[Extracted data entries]
####

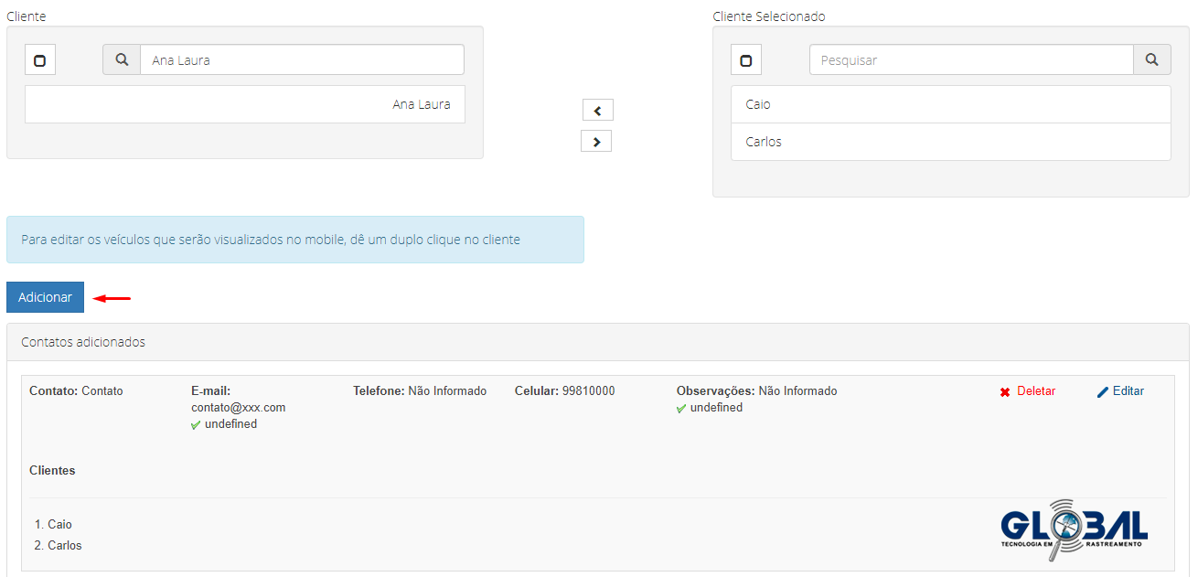1198x577 pixels.
Task: Click the pencil edit icon
Action: pyautogui.click(x=1102, y=392)
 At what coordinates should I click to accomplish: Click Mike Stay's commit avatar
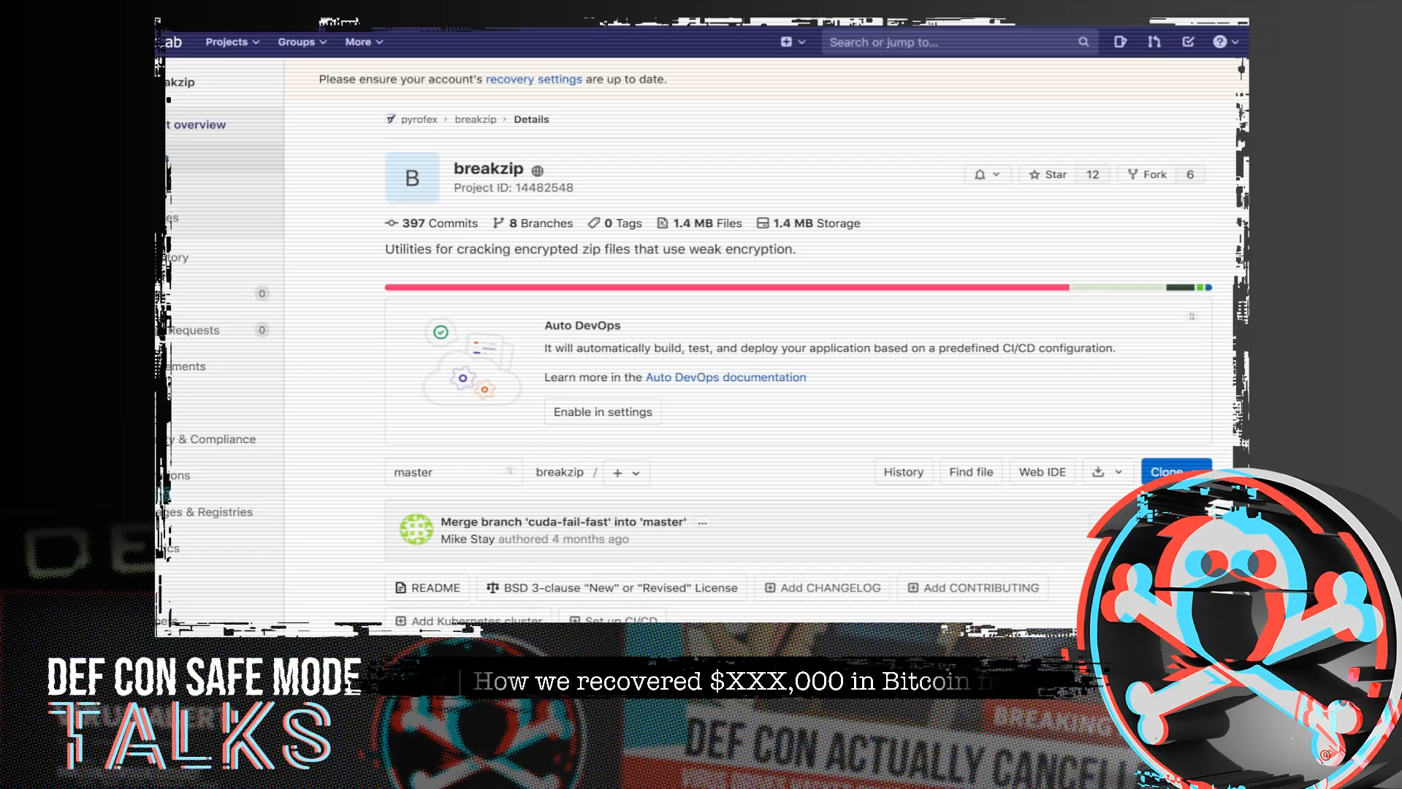coord(416,530)
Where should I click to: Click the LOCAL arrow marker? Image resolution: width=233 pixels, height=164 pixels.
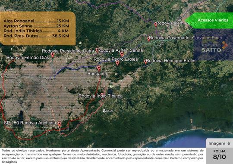tap(104, 111)
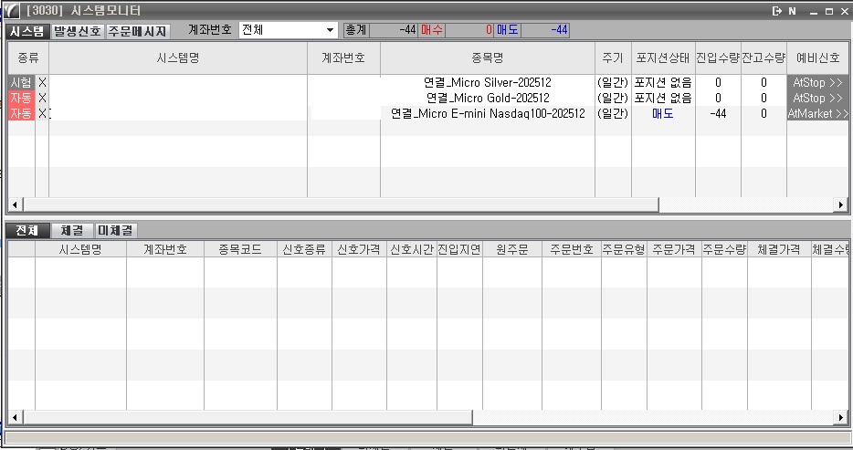Viewport: 853px width, 450px height.
Task: Click X mark on Nasdaq100 row
Action: point(42,113)
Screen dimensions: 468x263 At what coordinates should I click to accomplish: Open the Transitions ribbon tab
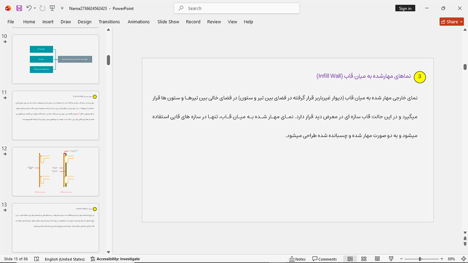pos(109,22)
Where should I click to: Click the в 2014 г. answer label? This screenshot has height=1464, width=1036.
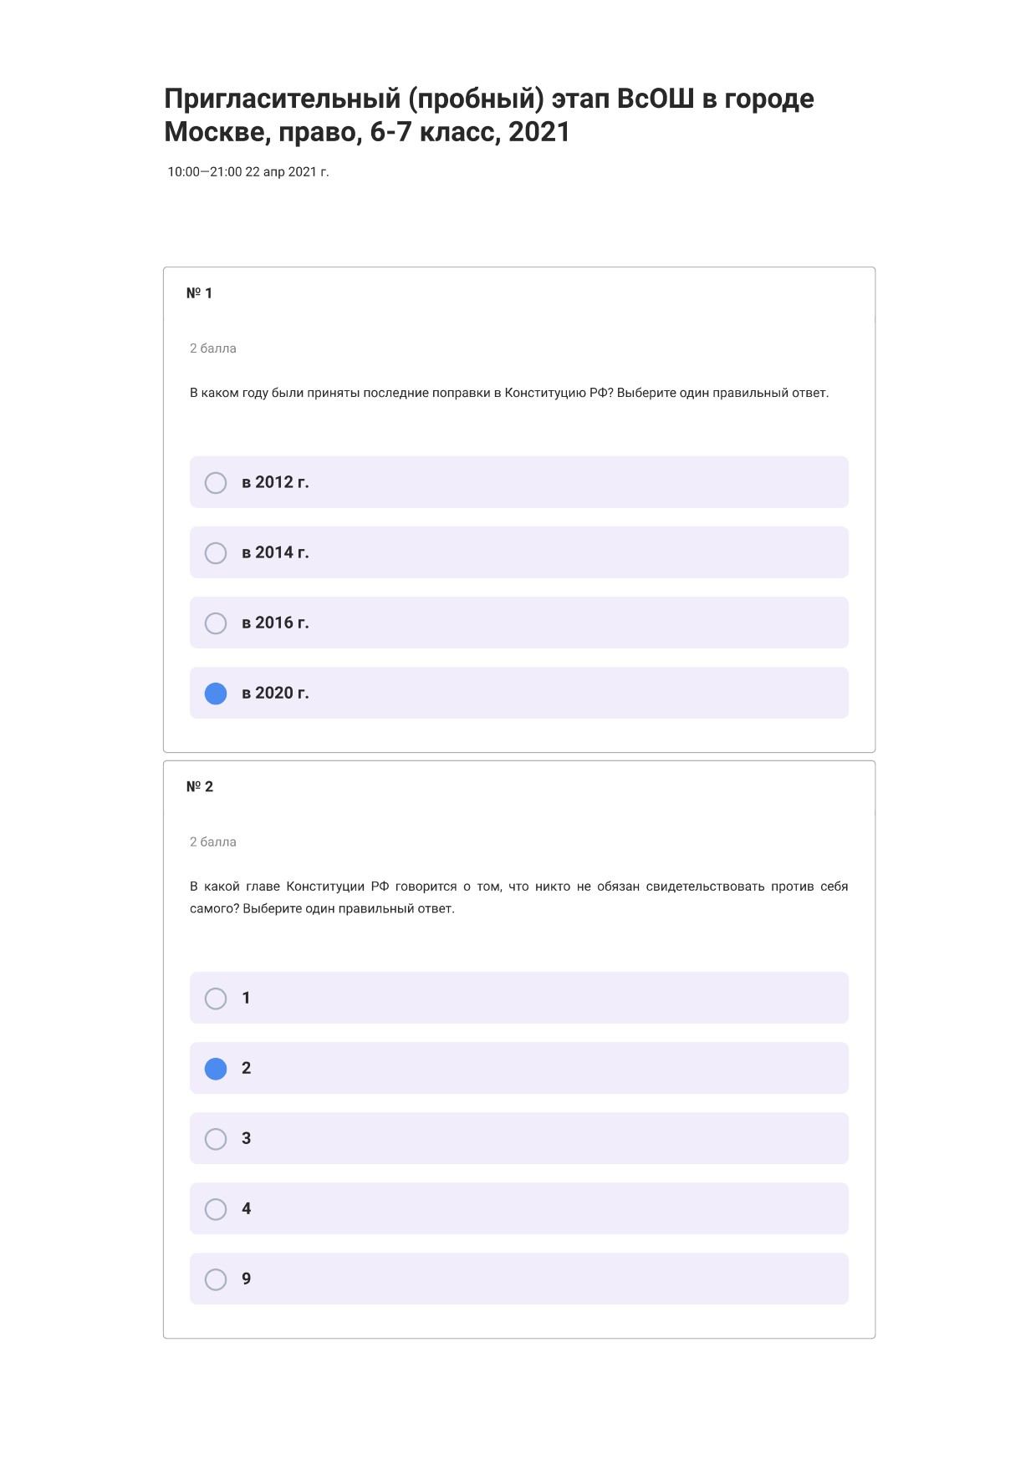click(x=275, y=552)
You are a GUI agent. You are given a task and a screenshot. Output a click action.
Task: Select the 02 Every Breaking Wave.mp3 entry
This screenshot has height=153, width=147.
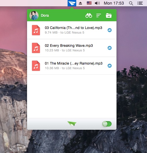coord(72,48)
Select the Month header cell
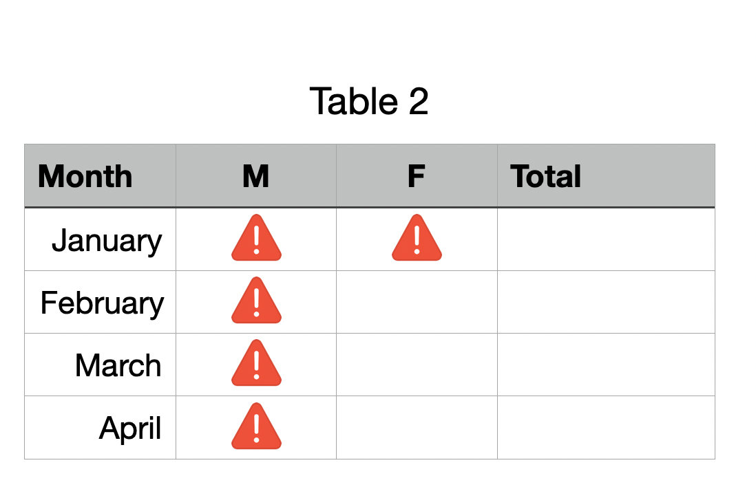Viewport: 756px width, 498px height. (100, 176)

####

• _YOUR TASK_
Your answer must be the lines from the one holding "Where should I click to: Click the LOCAL" through the final line of the records above, exactly as written and without any pictures.

• _ANSWER TO THE EXERCISE_
Where should I click to: Click the LOCAL arrow marker? Image resolution: width=233 pixels, height=164 pixels.
tap(104, 111)
Viewport: 853px width, 450px height.
Task: Click X mark on Nasdaq100 row
Action: point(42,113)
Screen dimensions: 468x263 At what coordinates should I click to accomplish: Open the Transitions ribbon tab
pos(109,22)
Where should I click to: Click the в 2014 г. answer label? This screenshot has height=1464, width=1036.
click(x=275, y=552)
You are a GUI agent. You are given a task and a screenshot. Output a click action.
Task: Select the 02 Every Breaking Wave.mp3 entry
This screenshot has height=153, width=147.
coord(72,48)
Select the Month header cell
Viewport: 756px width, 498px height. (100, 176)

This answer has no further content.